At least I think it’s a joke.

“That was really fun,” I say. “I haven’t been to a party since . . .” I think for a moment. “My engagement party, I guess.”

“You thought that was a party?” she says. “We really do need to get you out more.”

I shrug. “I’ve always been kind of a tagalong, I guess. Only lately I haven’t had anyone to tag along after.”

“You’re not a tagalong,” she says. “You’re a we-girl.”

“Like a wee lass?” I ask.

“No, like, We love that restaurant. We always vacation there. We don’t really like scary movies. A woman who’s more comfortable being a part of a whole, who never goes anywhere without a partner.”

“Shit,” I say. “You’re right.”

“Of course I’m right,” she says. “I’m wise.”

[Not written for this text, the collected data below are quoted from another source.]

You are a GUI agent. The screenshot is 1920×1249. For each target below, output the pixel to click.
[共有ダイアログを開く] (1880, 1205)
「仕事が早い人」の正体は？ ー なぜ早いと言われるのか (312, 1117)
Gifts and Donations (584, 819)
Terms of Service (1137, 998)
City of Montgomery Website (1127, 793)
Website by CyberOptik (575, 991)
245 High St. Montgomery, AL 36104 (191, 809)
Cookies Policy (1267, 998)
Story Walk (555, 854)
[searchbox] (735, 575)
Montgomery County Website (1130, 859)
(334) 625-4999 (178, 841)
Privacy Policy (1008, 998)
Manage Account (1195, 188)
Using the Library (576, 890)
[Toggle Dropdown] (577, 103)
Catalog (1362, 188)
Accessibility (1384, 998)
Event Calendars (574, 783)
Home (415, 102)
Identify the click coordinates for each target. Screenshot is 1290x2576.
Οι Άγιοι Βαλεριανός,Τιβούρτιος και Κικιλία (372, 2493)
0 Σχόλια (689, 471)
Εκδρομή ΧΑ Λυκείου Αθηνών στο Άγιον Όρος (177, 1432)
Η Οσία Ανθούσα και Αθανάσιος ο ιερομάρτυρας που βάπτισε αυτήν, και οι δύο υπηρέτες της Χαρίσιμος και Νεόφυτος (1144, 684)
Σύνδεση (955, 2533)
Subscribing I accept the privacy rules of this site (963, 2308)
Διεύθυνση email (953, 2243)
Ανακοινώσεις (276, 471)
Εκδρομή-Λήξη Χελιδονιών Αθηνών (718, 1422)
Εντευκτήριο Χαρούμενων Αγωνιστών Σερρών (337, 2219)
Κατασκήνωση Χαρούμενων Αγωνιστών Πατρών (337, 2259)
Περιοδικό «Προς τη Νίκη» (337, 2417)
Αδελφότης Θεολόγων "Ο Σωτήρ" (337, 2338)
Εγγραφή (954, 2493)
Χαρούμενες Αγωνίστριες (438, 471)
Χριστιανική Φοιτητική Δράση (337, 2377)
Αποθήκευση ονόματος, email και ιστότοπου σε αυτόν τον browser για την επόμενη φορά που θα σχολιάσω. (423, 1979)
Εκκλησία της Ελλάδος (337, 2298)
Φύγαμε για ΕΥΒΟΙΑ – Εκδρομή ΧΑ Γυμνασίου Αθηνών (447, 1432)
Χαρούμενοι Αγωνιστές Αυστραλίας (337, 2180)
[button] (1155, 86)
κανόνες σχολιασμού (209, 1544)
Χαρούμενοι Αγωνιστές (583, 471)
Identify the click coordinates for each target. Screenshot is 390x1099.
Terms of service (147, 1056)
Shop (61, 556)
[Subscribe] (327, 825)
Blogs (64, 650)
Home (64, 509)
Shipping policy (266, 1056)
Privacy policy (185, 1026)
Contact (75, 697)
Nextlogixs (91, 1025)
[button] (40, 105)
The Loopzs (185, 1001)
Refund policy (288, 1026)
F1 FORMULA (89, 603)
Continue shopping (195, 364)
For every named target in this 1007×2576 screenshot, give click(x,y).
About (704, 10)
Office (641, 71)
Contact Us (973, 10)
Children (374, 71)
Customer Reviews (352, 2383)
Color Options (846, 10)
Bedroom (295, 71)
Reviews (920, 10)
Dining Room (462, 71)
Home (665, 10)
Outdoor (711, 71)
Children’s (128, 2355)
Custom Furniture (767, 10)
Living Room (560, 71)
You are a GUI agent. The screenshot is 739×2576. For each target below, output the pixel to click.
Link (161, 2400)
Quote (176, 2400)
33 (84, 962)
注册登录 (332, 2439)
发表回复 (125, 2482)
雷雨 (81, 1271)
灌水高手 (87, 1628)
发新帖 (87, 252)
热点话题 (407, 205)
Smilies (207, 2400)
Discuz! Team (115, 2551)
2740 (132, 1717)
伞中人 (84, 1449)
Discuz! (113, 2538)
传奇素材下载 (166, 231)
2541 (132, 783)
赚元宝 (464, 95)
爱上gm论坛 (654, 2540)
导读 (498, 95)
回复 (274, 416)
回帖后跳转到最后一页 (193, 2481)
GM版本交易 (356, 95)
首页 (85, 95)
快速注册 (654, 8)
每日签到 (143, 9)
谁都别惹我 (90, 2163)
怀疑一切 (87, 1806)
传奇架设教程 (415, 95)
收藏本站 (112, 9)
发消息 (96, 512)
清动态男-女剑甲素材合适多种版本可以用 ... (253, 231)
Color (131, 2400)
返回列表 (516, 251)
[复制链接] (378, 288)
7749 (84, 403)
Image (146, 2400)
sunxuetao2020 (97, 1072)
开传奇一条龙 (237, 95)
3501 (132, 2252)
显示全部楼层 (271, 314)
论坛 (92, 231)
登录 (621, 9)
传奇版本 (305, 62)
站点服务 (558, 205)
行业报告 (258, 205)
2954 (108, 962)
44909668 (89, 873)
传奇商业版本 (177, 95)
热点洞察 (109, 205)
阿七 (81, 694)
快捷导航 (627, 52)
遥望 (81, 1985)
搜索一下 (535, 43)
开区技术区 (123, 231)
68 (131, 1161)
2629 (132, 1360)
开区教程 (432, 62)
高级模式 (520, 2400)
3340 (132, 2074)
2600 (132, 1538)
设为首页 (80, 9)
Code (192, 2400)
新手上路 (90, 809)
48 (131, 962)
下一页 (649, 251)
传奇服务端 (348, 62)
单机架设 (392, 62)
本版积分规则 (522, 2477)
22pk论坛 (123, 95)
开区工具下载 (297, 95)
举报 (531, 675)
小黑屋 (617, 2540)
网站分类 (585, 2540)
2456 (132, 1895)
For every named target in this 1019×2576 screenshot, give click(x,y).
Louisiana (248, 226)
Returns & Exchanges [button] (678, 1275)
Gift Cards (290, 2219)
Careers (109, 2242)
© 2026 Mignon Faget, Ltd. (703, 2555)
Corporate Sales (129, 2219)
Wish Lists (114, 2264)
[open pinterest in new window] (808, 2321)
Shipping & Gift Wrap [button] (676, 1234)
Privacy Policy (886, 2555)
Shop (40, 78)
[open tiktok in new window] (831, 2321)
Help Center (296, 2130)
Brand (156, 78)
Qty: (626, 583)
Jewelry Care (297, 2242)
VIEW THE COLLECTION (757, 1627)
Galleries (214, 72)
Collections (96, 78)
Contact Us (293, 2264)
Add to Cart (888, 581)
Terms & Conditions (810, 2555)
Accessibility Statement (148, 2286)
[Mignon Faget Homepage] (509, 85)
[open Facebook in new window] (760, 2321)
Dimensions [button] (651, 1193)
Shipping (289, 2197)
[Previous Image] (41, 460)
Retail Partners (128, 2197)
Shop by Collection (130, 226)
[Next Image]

The first we was my mom and me, then it was Sadie and me, then Peter. I’ve always cleaved to the people I love, tried to orient my orbit around them. Maybe, I realize, I’ve been trying to make myself un-leave-able. But it hasn’t worked.

“I don’t want to just be a part of we,” I say. “I want to be an I.”

“You’re already an I. It’s just about how much you embrace it.”

“I guess,” I say.

Ashleigh appraises me. “You held your own tonight.”

“Yeah, well, I have a feeling they went easy on me,” I say.

“Oh, they treated you like you were made of glass,” she agrees, her head cocked and gaze appraising. “But you’re not so delicate, Vincent.”

“I’m not.” It feels true, at least right now. I’m not so delicate. Lonely, hurt, angry, a little bit whiny? Sure.

But not delicate.

Maybe I could handle staying here, where my life fell apart. Maybe I could start over, making something my own this time.

The cab pulls up.

“Ashleigh?” I say.

“Hm?” she says.

“Thank you,” I say. “Really.”

She rolls her eyes. “We needed a fifth.”

I shake my head. “Not just that. For being my friend. For still giving me a chance, after the last year.”

Her ever-blunt features soften. “You know,” she says, “I needed one too.”

“I’m glad it could be me,” I tell her.

“Right back at you.” The cabdriver flashes his lights at us, and with our arms slung over each other’s shoulders, we wobble down the driveway to meet him.

For reasons I don’t completely understand, I feel like I could cry.